Krieger und Kulturaktivist

USA: Russell Means, Mitbegründer des American Indian Movement, mit 72 Jahren verstorben

 

Am Montag ist Russell Means, einer der Mitbegründer und Anführer des American Indian Movement, im Alter von 72 Jahren auf seiner Ranch in Porcubine, South Dakota, gestorben. Means litt seit 2011 an inoperablem Speiseröhrenkrebs. Die Los Angeles Times nannte ihn den »berühmtesten amerikanischen Indianer seit Sitting Bull und Crazy Horse«. Für viele Fans von Gojko Mitic und Karl May wurde Means zur Verkörperung des »guten Wilden«. Antiimperialistische Kräfte in aller Welt unterstützten den Aktivisten für die Rechte der nordamerikanischen Ureinwohner und seine Mitstreiter seit Jahrzehnten in ihrem Kampf zur Befreiung der »inneren Kolonien« der USA.

Geboren wurde Means 1939 auf der Pine Ridge Reservation, South Dakota, als Sohn von Theodora »Feather« Means, einer Yankton-Sioux, und Hank Means, eines Oglala-Sioux. Während des Zweiten Weltkriegs zog seine Familie nach Kalifornien, wo Russell die High School besuchte und eine Collegeausbildung absolvierte.

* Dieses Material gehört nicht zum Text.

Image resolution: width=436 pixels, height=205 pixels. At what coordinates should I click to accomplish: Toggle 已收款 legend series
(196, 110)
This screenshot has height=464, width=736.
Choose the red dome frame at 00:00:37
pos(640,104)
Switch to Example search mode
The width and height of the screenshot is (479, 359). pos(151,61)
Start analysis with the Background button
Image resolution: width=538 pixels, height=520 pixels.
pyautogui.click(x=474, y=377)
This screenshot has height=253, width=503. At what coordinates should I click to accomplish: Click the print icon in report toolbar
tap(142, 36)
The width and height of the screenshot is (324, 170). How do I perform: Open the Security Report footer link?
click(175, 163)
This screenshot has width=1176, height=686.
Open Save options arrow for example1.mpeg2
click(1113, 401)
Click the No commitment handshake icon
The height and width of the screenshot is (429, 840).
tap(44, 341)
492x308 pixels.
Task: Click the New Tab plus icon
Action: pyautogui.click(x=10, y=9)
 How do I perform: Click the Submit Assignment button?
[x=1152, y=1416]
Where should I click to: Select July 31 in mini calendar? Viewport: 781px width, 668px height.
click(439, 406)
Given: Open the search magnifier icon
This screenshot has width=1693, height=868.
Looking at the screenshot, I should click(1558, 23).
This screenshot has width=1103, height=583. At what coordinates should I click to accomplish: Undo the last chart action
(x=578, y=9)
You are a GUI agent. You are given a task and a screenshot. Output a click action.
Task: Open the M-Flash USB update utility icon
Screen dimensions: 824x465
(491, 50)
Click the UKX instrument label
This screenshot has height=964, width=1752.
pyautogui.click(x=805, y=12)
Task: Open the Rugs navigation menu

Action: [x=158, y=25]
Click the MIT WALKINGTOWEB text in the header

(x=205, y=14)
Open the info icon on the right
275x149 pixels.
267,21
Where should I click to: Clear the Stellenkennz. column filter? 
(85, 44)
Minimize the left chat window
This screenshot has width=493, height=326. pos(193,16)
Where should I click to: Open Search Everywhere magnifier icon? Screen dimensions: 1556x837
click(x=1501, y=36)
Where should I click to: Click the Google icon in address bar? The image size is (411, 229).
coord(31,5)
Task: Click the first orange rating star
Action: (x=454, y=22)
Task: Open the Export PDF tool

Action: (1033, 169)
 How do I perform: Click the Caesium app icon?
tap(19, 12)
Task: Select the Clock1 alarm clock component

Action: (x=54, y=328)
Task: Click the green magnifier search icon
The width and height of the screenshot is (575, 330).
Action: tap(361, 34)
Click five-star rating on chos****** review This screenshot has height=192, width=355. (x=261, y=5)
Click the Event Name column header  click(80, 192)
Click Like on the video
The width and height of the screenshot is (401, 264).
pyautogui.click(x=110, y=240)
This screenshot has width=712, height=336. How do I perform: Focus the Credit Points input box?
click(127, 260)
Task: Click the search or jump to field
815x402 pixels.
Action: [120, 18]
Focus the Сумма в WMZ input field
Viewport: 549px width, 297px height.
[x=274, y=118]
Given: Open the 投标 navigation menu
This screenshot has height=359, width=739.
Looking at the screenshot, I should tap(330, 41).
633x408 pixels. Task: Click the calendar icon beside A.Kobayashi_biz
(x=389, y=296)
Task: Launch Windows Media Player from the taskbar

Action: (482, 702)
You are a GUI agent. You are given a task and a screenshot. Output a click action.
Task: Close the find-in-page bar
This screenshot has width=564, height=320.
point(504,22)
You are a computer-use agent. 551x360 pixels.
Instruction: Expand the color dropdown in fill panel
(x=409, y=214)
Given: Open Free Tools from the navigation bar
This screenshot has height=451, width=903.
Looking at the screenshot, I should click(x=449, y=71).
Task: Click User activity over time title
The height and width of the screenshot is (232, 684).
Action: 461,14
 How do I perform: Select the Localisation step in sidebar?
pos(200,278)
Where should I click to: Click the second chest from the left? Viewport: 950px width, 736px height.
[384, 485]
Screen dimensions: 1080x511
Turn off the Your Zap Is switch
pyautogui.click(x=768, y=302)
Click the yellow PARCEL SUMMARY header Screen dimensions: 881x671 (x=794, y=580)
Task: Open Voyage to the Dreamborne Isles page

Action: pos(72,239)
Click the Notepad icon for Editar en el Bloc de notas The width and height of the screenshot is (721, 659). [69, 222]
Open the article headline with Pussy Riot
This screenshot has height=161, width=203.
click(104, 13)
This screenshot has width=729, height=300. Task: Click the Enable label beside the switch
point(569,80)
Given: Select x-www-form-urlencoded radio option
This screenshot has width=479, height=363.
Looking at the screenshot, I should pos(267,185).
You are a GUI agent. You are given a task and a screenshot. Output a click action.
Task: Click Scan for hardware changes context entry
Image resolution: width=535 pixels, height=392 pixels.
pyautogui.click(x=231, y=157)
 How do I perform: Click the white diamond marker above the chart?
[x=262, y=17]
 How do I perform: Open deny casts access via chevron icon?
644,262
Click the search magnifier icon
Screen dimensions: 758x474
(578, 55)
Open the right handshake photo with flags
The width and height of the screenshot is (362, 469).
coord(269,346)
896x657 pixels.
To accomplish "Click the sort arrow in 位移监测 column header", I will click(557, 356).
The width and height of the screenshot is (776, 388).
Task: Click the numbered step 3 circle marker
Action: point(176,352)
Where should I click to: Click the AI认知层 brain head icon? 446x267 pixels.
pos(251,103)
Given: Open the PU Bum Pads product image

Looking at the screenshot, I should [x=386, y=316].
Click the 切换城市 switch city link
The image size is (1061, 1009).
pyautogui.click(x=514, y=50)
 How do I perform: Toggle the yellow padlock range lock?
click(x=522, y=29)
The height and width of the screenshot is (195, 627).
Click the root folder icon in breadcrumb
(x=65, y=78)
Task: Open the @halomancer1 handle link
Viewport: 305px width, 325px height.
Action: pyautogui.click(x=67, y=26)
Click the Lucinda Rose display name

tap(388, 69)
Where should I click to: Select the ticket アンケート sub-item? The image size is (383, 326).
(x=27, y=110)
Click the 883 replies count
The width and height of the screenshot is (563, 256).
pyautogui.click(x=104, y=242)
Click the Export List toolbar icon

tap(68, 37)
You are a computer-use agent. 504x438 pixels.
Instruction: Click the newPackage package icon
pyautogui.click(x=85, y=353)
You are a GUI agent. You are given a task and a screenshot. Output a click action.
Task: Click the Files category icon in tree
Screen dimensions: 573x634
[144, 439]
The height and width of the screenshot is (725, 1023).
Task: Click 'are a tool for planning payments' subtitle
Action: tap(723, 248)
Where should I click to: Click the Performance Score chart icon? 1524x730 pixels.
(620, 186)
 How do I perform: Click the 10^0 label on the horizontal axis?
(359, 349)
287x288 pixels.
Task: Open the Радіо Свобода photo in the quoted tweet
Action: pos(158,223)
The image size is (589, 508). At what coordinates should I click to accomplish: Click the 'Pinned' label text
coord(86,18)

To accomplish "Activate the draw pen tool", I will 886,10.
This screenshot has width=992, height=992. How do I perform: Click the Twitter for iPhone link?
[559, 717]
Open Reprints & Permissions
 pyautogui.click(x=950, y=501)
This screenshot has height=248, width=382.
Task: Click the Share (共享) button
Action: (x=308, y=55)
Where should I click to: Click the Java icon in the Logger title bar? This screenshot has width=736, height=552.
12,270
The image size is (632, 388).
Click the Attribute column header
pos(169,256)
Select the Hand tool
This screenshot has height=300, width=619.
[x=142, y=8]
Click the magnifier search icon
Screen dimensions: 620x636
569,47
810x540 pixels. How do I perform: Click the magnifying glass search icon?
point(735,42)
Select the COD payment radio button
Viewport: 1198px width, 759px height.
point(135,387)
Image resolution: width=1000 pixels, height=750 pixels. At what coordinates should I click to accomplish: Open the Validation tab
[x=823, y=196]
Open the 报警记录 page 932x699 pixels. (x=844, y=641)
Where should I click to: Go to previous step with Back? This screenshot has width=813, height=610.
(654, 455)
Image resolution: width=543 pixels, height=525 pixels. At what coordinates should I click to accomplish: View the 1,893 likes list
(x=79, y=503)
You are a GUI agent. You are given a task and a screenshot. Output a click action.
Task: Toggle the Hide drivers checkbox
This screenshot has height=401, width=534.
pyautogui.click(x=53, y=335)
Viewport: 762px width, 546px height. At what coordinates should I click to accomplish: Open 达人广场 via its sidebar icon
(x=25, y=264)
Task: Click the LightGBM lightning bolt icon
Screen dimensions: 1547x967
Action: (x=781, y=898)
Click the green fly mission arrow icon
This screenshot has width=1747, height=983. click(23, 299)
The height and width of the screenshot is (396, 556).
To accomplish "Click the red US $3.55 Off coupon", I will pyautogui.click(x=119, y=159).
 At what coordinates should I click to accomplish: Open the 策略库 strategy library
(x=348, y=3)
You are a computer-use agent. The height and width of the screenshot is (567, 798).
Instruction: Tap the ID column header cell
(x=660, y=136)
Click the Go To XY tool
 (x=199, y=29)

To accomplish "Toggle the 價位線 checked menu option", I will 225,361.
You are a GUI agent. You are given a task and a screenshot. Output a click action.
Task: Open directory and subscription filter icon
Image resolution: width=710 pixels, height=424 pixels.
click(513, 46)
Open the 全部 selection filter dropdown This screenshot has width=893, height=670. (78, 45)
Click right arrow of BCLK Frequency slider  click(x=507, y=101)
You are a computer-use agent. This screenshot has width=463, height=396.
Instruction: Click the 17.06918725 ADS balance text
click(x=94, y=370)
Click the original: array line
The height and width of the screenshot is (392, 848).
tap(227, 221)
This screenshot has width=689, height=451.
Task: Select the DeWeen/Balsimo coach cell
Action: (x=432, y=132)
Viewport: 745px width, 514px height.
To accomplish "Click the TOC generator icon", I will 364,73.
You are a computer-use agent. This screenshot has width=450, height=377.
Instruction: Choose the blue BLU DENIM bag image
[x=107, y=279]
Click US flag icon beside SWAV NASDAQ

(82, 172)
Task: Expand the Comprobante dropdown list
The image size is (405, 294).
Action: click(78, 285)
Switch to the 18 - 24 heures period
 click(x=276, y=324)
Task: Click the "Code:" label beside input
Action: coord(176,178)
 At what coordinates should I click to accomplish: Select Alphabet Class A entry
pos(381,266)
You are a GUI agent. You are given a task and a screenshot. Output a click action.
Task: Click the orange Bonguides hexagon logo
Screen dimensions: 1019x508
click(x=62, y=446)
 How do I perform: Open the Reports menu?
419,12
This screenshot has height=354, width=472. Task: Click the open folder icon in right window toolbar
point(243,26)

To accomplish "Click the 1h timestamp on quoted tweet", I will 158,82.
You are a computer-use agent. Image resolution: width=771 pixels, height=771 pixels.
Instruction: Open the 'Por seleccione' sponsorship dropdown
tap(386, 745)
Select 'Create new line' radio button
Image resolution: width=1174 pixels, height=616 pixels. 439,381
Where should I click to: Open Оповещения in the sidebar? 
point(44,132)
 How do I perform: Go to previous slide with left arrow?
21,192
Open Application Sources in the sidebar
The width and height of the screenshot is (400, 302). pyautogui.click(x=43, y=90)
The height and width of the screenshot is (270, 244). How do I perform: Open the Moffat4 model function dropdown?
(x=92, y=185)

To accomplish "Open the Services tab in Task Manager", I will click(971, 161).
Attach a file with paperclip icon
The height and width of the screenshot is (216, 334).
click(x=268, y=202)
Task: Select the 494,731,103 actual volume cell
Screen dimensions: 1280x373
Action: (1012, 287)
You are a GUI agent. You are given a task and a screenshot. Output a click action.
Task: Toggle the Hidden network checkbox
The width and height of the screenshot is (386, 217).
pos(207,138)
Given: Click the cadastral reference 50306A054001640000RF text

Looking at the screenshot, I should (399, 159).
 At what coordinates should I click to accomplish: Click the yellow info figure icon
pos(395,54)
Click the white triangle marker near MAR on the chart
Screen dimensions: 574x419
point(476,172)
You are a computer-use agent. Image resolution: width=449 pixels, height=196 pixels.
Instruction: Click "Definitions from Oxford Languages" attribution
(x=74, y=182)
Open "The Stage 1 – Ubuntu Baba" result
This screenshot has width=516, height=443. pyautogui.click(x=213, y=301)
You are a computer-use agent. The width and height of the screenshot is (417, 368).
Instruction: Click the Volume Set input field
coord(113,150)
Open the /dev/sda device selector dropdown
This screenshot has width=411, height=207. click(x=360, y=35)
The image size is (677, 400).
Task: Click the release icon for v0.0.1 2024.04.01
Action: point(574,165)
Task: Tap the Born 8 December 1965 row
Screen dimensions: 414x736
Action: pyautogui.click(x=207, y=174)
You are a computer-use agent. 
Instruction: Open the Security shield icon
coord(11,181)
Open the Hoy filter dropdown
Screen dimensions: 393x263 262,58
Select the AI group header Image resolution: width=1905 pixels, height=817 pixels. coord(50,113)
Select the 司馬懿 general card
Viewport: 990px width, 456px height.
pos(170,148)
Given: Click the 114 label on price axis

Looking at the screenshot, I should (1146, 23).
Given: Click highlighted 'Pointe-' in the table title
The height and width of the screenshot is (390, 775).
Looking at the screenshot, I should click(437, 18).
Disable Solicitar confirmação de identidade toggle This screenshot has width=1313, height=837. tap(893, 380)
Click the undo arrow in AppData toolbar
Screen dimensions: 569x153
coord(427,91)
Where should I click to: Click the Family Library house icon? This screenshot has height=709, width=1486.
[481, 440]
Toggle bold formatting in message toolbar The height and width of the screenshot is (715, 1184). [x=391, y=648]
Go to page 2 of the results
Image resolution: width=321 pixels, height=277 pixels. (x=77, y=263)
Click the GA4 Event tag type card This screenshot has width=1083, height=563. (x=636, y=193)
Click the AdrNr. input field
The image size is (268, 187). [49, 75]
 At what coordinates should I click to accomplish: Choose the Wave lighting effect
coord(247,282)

1964 nahm er mit seinem Vater an einer kurzen Aktion von 40 Traditionalisten teil, die Anspruch auf die Insel Alcatraz in der Bucht von San Francisco kurz nach der Schließung des dortigen Gefängnisses erhoben. Fünf Jahre später griffen die »Indianer aller Stämme« die Forderung nach Rückgabe ihrer »heiligen Stätten« mit einer monatelangen Besetzung der Insel wieder auf.

Dies war die Zeit der Gründung des American Indian Movement (AIM). Means gehörte schon früh zu dessen Wortführern und Organisatoren. Den Vorwurf, AIM wolle zurück in die Zeit vor der »Entdeckung der Neuen Welt« durch europäische Kolonialmächte, konterte Means mit der Kritik, wie rückständig die US-Gesellschaft allein schon in der Frage mangelnder Gleichberechtigung für Frauen sei.

Heute müssen US-Medien wie die Huffington Post Means’ Rolle als »moderner indianischer Krieger Amerikas« anerkennen: »Er wetterte gegen gebrochene Verträge, kämpfte für die Rückgabe gestohlenen Landes und griff sogar gegen die Regierung zur Waffe.« Gemeint ist seine Teilnahme an der spektakulären Besetzung des Ortes Wounded Knee auf der Pine Ridge Reservation im Jahr 1973, bei der das AIM die unabhängige »Oglala-Nation« ausrief. FBI und Nationalgarde beendeten die weltweit beachtete Widerstandsaktion nach 71 Tagen. Wounded Knee, 1890 Schauplatz des letzten großen Massakers der US-Armee an Hunderten wehrlosen Sioux, wurde zum Symbol des Widerstandes.

Vor Means gab es kaum Sprecher für die Sache der amerikanischen Ureinwohner von nationalem oder internationalem Rang. Myron Long Soldier, Präsident des Lincoln Indian Center in Nebraska, der Means seit den 1970er Jahren persönlich kannte, hob deshalb dessen Rolle als »Katalysator im Leben vieler junger Menschen seiner Zeit« hervor.

Means wirkte im Rahmen der Vereinten Nationen an der Etablierung des International Indian Treaty Council mit, einer Organisation indigener Völker Nord-, Mittel- und Südamerikas, die heute zu den einflußreichsten NGO in den Foren der UNO gehört.

Kritik hatte sich Means in den frühen 1980er Jahren vor allem von westlichen Linken eingehandelt. Damals kritisierte er die Politik der sandinistischen FSLN in Nicaragua gegenüber den indigenen Miskito und unterstützte deren Gruppierung MISURASATA, die mit den von der Reagan-Regierung aufgebauten Contras alliiert war.

In den beiden letzten Jahrzehnten engagierte sich Means als »Kulturaktivist«, schrieb Texte für Protestlieder und wirkte als Darsteller in mehreren Filmen mit, darunter als Häuptling Chingachgook in »Der letzte Mohikaner«. 1995 veröffentlichte er seine Autobiographie »White Men Fear to Tread«.

Die Trauerfeier für Means fand gestern auf der Pine Ridge Reservation statt. Nach der traditionellen Feuerbestattung wird seine Asche am heutigen Donnerstag in den für die Lakota heiligen »Paha Sapa«, den Black Hills im Westen South Dakotas, in alle Winde verstreut.